── Supplied records
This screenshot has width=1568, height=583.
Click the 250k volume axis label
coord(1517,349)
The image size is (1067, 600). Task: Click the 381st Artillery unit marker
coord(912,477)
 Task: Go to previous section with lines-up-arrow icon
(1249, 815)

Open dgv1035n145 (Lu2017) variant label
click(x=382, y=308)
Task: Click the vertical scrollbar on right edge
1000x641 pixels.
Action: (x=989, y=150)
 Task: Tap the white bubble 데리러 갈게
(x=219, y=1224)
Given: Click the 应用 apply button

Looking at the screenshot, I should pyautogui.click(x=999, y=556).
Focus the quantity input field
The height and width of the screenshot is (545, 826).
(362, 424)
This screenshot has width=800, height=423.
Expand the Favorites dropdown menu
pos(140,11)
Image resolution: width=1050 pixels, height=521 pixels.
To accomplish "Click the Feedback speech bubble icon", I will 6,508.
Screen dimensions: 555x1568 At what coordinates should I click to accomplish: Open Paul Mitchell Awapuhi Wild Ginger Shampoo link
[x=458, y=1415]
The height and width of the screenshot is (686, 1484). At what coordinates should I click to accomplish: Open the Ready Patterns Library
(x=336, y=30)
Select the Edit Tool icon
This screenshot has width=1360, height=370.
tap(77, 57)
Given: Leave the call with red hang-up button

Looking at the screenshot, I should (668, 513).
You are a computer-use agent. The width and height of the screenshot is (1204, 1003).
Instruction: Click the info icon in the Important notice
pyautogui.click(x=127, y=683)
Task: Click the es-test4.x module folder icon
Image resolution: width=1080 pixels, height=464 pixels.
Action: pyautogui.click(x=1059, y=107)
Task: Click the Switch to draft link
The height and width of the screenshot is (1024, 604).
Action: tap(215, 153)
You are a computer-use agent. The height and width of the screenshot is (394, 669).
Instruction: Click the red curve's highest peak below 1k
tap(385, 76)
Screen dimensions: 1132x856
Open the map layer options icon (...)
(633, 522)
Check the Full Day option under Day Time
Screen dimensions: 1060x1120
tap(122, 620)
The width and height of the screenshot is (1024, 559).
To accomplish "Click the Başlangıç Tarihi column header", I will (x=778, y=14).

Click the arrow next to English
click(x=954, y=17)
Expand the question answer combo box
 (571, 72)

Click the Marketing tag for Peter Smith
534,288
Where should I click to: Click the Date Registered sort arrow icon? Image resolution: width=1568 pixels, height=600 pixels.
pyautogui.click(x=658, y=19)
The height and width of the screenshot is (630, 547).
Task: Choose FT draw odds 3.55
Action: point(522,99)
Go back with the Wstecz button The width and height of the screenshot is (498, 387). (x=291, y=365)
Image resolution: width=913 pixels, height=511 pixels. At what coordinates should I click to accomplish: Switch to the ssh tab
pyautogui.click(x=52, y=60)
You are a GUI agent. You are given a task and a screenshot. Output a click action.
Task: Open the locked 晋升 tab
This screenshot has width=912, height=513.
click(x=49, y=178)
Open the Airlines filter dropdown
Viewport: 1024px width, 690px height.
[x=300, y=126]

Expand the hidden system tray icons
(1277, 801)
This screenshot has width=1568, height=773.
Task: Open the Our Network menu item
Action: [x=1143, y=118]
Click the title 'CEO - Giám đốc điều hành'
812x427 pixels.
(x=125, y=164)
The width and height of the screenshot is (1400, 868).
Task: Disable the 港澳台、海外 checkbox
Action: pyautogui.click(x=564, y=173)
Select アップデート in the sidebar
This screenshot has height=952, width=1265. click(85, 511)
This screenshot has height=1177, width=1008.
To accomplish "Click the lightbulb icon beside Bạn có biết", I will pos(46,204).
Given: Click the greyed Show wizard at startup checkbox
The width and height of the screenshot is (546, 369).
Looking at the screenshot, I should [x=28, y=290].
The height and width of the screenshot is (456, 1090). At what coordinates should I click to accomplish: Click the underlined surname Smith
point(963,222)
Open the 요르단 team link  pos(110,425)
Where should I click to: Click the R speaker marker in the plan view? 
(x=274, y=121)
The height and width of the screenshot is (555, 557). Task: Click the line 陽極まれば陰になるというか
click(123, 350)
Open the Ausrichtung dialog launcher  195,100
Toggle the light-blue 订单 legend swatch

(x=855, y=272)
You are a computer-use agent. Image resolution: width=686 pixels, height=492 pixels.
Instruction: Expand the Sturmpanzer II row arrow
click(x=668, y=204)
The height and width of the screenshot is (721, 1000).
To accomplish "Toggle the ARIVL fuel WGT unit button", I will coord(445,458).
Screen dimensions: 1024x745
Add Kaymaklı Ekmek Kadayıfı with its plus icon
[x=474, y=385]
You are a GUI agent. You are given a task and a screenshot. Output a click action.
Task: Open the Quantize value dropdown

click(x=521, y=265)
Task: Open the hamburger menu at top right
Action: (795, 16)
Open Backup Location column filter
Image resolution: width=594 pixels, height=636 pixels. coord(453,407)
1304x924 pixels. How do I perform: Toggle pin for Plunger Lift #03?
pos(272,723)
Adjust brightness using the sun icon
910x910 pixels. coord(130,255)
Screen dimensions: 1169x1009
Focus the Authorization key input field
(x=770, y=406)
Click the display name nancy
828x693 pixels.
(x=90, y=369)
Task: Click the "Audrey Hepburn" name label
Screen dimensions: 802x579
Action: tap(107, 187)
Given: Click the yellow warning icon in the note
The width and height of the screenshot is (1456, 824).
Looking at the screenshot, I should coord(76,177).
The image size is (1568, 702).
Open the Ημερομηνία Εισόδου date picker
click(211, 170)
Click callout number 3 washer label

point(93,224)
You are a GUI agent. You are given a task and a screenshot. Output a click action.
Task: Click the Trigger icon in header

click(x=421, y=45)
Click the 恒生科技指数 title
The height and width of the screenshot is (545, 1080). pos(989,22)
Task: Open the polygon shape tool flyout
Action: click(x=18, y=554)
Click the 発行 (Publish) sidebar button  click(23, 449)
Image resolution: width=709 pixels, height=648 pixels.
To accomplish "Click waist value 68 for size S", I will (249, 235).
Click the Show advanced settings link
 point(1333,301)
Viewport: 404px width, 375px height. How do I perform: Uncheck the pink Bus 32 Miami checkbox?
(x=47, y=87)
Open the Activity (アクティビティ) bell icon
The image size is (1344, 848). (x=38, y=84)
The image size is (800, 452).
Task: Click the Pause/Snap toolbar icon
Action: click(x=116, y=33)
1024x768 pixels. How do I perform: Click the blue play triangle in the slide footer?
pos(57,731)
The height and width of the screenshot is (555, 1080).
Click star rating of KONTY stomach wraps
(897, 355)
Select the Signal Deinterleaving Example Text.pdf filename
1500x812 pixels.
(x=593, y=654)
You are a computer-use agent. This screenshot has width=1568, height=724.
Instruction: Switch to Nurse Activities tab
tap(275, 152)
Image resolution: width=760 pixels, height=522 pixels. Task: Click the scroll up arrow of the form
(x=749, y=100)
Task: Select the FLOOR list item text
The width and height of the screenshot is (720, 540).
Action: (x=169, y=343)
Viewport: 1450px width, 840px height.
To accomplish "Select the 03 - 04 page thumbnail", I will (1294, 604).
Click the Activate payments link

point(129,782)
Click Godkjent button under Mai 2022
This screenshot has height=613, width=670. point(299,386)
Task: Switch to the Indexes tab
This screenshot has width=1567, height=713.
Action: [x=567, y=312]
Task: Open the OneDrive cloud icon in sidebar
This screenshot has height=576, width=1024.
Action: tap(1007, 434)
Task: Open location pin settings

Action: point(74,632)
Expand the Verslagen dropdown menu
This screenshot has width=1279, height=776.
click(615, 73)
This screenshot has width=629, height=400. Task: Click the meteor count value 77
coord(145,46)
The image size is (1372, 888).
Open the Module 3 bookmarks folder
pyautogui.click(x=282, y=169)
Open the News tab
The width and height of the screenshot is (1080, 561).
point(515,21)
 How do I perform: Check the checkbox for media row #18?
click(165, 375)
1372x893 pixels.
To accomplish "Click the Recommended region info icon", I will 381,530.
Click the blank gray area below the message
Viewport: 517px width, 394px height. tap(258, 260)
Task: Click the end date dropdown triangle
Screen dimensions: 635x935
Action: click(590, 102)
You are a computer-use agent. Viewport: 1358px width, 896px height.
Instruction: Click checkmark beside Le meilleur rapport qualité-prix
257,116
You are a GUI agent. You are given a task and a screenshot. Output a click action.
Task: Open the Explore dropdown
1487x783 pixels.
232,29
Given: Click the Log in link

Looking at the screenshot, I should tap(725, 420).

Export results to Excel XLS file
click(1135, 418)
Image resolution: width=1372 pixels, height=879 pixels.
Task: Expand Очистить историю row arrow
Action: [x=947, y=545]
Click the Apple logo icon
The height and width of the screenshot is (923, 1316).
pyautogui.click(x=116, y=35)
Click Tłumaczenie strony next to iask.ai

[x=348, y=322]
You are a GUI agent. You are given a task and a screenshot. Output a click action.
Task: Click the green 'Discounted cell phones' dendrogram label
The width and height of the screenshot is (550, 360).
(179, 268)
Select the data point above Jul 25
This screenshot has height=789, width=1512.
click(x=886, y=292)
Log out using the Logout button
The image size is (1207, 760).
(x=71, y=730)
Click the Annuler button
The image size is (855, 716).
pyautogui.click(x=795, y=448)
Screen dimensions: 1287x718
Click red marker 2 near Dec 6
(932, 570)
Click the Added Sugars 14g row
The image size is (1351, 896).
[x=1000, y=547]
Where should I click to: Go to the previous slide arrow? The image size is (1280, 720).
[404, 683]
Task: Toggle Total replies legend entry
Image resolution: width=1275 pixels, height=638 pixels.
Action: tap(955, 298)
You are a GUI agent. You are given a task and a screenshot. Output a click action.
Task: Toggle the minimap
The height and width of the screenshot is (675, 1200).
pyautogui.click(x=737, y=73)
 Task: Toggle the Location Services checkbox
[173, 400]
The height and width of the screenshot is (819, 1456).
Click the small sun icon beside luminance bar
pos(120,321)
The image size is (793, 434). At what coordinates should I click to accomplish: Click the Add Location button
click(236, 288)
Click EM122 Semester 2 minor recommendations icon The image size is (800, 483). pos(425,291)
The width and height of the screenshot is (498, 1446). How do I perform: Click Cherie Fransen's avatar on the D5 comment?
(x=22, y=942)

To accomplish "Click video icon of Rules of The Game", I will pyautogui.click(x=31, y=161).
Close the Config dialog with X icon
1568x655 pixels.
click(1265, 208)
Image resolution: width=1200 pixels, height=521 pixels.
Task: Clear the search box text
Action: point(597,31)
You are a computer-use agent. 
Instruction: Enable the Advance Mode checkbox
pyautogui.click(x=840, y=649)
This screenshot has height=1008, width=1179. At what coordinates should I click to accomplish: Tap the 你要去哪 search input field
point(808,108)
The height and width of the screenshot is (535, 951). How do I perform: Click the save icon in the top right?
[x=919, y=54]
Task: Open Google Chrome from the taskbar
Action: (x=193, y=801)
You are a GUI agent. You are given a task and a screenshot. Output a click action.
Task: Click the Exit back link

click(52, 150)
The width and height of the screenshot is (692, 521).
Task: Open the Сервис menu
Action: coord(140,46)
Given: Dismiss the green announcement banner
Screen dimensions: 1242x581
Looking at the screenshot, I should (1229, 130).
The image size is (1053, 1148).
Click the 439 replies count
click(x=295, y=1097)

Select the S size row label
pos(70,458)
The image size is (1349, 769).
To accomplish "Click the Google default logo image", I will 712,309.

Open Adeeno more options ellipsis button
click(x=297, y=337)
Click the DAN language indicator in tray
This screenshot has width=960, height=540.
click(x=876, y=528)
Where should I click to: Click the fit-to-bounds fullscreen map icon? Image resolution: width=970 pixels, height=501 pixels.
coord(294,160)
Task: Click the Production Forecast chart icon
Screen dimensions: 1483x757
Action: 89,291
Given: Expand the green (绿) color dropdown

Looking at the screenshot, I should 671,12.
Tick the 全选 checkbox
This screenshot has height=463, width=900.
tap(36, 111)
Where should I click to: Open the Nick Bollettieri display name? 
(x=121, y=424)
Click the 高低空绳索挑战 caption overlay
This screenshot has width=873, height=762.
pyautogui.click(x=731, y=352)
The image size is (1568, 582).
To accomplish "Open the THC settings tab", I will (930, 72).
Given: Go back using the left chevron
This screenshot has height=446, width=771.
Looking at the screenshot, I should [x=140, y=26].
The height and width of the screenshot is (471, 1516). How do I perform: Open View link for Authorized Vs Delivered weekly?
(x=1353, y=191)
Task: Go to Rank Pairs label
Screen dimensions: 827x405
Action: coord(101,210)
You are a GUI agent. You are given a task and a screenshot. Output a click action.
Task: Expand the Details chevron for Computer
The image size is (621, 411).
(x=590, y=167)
────
Work task: Using the data above, transcribe the lines that run from the line with "The height and width of the screenshot is (535, 951)." to the line with "Given: Dismiss the green announcement banner", both ends kept, and output nothing else.

Task output:
The height and width of the screenshot is (535, 951). How do I perform: Click the save icon in the top right?
[x=919, y=54]
Task: Open Google Chrome from the taskbar
Action: (x=193, y=801)
You are a GUI agent. You are given a task and a screenshot. Output a click action.
Task: Click the Exit back link

click(52, 150)
The width and height of the screenshot is (692, 521).
Task: Open the Сервис menu
Action: coord(140,46)
Given: Dismiss the green announcement banner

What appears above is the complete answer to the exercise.